### Task details
Everything from the line containing "Instruction: Click the red" to the end of the listing is to be set down exactly, both ends included, and nothing before it.

### Input
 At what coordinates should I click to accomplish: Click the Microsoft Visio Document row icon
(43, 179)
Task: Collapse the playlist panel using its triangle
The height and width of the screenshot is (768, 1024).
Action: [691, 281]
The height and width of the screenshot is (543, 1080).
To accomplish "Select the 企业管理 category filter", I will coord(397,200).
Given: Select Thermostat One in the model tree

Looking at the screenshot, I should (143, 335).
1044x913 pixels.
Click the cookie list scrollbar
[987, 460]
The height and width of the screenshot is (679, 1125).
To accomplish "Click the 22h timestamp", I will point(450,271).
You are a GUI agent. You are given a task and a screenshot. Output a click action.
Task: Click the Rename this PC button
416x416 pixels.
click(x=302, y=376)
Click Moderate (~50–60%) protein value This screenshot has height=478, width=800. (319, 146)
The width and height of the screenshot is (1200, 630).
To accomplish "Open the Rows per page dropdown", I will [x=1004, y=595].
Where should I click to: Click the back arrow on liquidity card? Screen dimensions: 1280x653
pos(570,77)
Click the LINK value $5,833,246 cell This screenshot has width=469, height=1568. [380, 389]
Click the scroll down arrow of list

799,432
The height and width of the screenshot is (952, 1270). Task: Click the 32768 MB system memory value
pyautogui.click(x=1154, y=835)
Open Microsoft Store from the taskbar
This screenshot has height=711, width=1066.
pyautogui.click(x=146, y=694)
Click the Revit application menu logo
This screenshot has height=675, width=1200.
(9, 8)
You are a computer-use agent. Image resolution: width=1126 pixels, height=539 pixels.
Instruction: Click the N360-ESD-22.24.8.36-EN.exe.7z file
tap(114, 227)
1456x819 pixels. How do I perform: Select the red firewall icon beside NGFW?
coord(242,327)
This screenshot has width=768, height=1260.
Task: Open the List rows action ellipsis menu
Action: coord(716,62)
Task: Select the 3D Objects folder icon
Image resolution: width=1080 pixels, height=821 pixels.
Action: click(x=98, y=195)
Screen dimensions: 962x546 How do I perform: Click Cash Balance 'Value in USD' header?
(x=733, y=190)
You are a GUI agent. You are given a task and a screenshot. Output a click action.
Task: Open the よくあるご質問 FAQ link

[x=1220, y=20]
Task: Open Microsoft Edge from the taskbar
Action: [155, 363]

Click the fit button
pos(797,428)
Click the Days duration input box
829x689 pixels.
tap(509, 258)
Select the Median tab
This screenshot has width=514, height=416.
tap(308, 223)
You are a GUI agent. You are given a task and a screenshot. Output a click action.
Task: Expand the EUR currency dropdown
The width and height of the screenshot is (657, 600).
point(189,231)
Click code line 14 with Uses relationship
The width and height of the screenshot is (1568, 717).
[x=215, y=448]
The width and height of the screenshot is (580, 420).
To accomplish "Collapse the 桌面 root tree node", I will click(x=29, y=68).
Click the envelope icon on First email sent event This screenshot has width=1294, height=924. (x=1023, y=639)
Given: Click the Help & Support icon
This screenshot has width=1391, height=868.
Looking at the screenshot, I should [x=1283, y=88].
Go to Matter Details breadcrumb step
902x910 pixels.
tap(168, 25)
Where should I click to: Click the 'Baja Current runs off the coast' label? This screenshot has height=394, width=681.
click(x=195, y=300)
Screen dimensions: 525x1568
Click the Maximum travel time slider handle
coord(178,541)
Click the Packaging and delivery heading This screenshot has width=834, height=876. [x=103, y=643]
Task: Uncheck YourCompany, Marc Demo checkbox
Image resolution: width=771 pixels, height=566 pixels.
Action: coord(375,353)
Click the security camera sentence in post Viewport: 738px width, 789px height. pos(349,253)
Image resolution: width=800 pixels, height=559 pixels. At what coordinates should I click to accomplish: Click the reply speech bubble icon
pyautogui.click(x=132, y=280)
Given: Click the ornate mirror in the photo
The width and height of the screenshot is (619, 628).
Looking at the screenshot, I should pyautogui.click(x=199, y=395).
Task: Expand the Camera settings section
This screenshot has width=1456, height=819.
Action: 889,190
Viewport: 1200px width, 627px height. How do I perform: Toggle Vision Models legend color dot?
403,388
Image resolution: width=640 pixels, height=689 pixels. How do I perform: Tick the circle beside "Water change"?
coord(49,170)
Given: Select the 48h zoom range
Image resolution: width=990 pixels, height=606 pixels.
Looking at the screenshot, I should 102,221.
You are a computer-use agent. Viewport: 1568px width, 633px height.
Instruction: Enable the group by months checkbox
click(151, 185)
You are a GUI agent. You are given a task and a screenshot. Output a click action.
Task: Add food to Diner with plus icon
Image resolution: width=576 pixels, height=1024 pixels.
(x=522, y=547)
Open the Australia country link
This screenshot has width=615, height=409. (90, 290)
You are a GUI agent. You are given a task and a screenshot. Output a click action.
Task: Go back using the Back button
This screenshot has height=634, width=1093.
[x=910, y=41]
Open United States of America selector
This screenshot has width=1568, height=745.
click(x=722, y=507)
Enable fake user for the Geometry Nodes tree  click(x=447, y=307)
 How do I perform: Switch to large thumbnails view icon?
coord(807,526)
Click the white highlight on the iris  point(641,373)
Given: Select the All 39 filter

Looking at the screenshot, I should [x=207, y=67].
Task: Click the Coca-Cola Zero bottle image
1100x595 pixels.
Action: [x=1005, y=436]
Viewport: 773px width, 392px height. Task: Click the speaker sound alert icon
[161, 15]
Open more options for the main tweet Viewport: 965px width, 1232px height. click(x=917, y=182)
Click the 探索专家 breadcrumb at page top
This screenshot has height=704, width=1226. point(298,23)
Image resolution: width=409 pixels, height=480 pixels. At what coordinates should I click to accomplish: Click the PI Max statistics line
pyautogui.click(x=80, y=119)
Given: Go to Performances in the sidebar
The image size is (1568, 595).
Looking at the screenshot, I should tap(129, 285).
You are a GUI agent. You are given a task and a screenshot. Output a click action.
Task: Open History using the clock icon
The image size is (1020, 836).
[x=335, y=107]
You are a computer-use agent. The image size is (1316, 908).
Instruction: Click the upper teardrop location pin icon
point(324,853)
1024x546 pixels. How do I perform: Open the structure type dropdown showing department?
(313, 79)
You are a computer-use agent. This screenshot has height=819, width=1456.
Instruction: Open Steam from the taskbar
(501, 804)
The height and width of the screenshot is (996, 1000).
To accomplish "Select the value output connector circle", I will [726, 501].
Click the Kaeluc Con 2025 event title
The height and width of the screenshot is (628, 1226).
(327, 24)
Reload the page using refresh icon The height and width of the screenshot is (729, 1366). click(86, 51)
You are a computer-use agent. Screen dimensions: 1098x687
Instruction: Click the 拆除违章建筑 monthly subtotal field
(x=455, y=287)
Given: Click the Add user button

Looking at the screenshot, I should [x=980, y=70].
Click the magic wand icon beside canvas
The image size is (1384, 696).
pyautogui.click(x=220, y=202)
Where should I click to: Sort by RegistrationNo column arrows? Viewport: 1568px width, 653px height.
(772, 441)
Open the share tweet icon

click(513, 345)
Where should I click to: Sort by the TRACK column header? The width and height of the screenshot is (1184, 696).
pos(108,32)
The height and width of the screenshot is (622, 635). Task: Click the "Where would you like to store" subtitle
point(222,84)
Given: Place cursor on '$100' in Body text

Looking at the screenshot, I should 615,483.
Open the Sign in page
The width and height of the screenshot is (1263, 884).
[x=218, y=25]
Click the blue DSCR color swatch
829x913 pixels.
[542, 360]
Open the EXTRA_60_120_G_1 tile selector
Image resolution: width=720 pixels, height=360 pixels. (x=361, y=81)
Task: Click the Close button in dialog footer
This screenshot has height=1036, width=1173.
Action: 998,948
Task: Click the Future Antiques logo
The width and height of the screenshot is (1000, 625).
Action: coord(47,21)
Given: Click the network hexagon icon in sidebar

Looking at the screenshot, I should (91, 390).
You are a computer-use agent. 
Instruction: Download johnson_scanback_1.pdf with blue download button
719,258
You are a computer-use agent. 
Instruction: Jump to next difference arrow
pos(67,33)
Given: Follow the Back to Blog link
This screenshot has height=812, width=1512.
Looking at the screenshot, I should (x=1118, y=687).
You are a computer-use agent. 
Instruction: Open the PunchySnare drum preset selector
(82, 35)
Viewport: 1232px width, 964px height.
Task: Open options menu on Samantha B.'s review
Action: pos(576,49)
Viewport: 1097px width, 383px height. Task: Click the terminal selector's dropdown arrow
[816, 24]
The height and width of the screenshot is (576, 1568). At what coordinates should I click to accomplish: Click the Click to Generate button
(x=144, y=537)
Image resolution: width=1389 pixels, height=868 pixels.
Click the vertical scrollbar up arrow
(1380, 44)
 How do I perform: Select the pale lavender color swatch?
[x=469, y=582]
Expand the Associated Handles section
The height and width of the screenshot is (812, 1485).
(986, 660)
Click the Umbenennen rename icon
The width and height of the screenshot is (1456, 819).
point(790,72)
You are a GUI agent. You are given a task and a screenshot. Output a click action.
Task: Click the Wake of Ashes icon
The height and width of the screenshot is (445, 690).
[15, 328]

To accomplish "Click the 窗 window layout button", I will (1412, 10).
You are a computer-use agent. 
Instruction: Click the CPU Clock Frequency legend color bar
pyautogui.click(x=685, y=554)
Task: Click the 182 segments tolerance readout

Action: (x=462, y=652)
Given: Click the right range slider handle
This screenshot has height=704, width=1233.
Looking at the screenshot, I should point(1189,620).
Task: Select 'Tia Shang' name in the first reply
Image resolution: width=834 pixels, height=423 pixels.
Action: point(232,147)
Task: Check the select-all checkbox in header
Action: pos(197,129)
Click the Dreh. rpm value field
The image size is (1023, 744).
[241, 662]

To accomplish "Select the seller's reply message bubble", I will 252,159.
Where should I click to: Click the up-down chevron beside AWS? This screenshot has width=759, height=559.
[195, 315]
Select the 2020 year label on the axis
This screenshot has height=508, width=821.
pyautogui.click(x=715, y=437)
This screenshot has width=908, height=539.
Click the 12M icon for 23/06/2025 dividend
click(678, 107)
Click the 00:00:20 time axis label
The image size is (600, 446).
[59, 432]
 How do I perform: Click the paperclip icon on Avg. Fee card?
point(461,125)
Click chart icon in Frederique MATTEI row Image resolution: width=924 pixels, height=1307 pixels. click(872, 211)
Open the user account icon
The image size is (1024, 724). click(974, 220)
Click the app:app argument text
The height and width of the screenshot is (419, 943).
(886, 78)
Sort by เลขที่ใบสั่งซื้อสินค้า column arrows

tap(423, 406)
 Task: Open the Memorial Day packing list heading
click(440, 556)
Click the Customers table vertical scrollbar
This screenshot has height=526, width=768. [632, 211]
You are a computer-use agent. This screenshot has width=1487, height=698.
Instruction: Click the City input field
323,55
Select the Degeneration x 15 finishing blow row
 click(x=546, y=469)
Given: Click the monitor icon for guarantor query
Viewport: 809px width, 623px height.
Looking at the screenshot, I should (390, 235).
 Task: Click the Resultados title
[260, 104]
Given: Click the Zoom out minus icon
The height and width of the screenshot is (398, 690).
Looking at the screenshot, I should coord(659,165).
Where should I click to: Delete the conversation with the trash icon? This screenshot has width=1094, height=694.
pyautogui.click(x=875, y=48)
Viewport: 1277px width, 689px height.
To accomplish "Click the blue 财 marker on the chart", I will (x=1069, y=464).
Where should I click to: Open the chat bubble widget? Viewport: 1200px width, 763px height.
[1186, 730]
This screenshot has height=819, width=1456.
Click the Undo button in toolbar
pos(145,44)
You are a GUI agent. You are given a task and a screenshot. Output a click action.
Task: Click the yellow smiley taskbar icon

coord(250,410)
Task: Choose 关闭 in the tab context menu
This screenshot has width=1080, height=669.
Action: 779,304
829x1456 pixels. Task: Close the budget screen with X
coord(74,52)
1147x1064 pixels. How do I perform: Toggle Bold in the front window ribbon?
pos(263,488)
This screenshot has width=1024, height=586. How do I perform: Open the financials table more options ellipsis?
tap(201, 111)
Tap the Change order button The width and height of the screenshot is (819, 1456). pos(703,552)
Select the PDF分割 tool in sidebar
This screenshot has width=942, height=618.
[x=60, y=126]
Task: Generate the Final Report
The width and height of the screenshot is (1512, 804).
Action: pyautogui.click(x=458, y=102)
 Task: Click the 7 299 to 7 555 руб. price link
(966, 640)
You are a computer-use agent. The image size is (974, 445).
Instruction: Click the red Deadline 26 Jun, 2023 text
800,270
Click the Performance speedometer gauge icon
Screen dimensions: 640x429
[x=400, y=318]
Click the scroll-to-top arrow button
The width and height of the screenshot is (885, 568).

### Worked solution
Instruction: Click the red Deadline 26 Jun, 2023 text
800,270
Click the Performance speedometer gauge icon
Screen dimensions: 640x429
[x=400, y=318]
Click the scroll-to-top arrow button
The width and height of the screenshot is (885, 568).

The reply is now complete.